Now that my data is collected, I am creating GIS layers of the various ways recreationists uses the landscape, and the values they assign to those places, showing the distribution of aggregated uses (Image 4) and their relationship to known human-black bear interaction areas. The approach I employed to collect social-spatial data is just one strategy out of many, and it is recognized that maps are never fully objective representations of reality. However, mapping landscape values is a useful tool for identifying and visualizing human-environment relations. The geographically referenced data can be used to map areas of high value (density) or associated with different types of values (diversity). Further, these maps can be overlaid with other biophysical and land use layers to help land managers understand the variety of landscape values and activities.

 

Southern Oregon in August 2018. Lots of fires in the area during this time and that had an impact on where I could collect data as certain forest areas were closed to the public.

 

Me collecting data at Upper Table Rock Trailhead in Southern Oregon

 

Use of an Ipad and the software Mappt to collect socio-spatial data while at trailheads in Oregon. Participants used the digital map to identify up to three places they primarily use the landscape.

 

Preliminary map displaying all the areas of preferred landscape use (orange) marked by survey participants.

 

References:

Besser, D., McLain, R., Cerveny, L., Biedenweg, K. and Banis, D. 2014. Environmental Reviews and Case Studies: Mapping Landscape Values: Issues, Challenges and Lessons Learned from Field Work on the Olympic Peninsula, Washington, Environmental Practice, 16(2): 138–150.

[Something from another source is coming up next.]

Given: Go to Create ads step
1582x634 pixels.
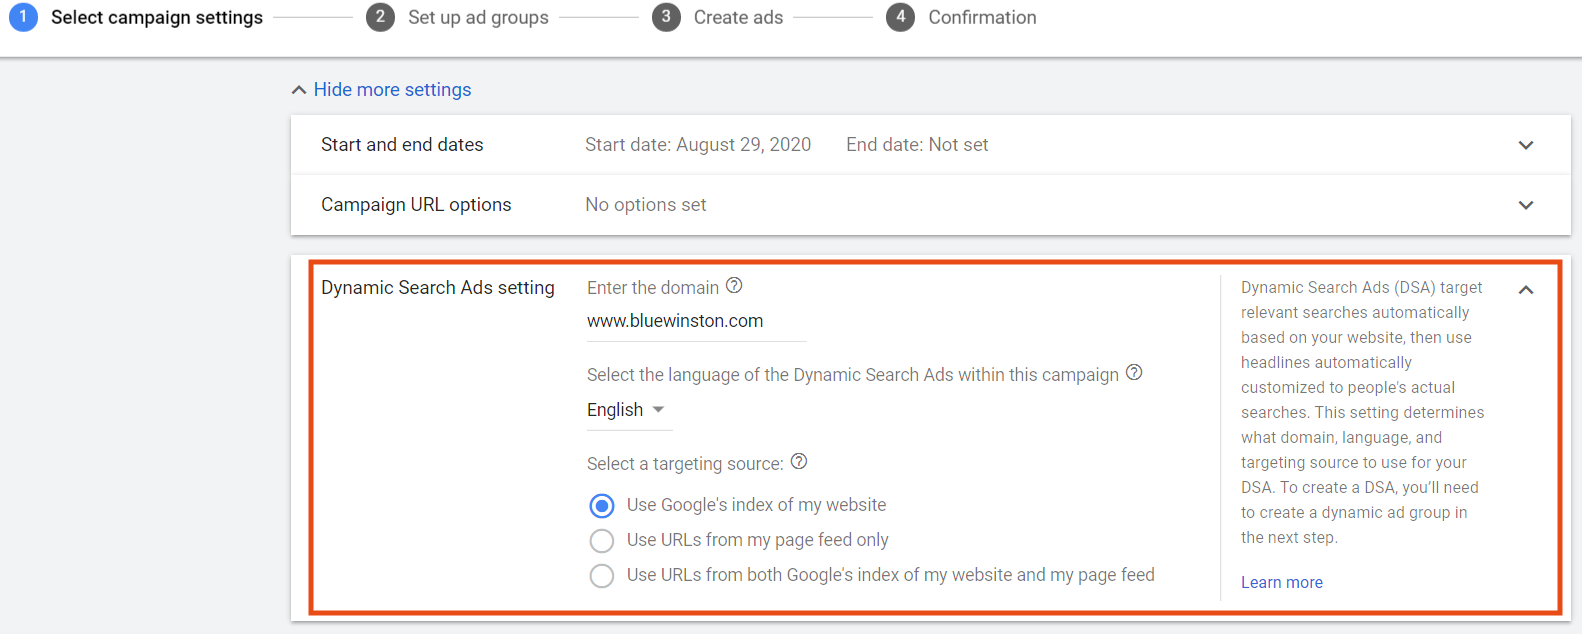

Brown, G., and Reed, P. 2009. Public Participation GIS: A New Method for Use in National Forest Planning. Forest Science, 55(2): 162-182.

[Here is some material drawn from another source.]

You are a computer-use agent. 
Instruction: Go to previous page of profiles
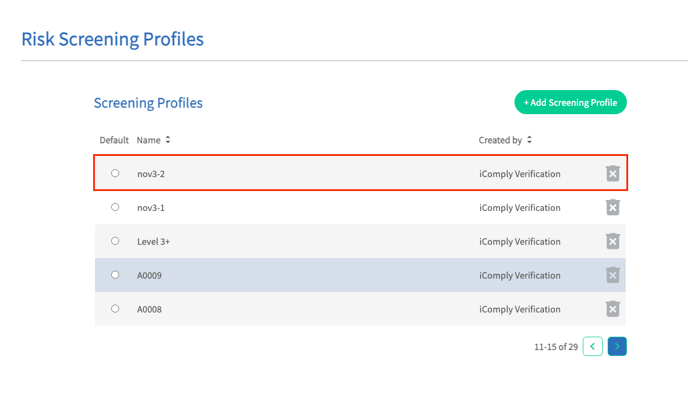592,347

Lischka, S., Teel, T., Johnson, H., Reed, S., Breck, S., Don Carlos, A., Crooks, K. 2018. A conceptual model for the integration of social and ecological information to understand human-wildlife interactions. Biological Conservation 225: 80-87.

McLain, R., Poe, M., Biedenweg, K., Cerveny, L., Besser, D., and Blahna, D. 2013. Making sense of human ecology mapping: An overview of approaches to integrating socio-spatial data into environmental planning. Human Ecology, 41(1).

Oregon Department of Fish and Wildlife (ODFW). 2012. Oregon Black Bear Management Plan.

Raymond, M., Bryan, A., MacDonald, H., Cast, A., Strathearn, S., Grandgirard, A., and Kalivas, T. 2009. Mapping Community Values for Natural Capital and Ecosystem Services. Ecological Economics 68: 1301–1315.

Sherrouse, B. C., Clement, J. M., and Semmens, D. J. 2011. A GIS Application for Assessing, Mapping, and Quantifying the Social Values of Ecosystem Services. Applied Geography, 31: 748–760.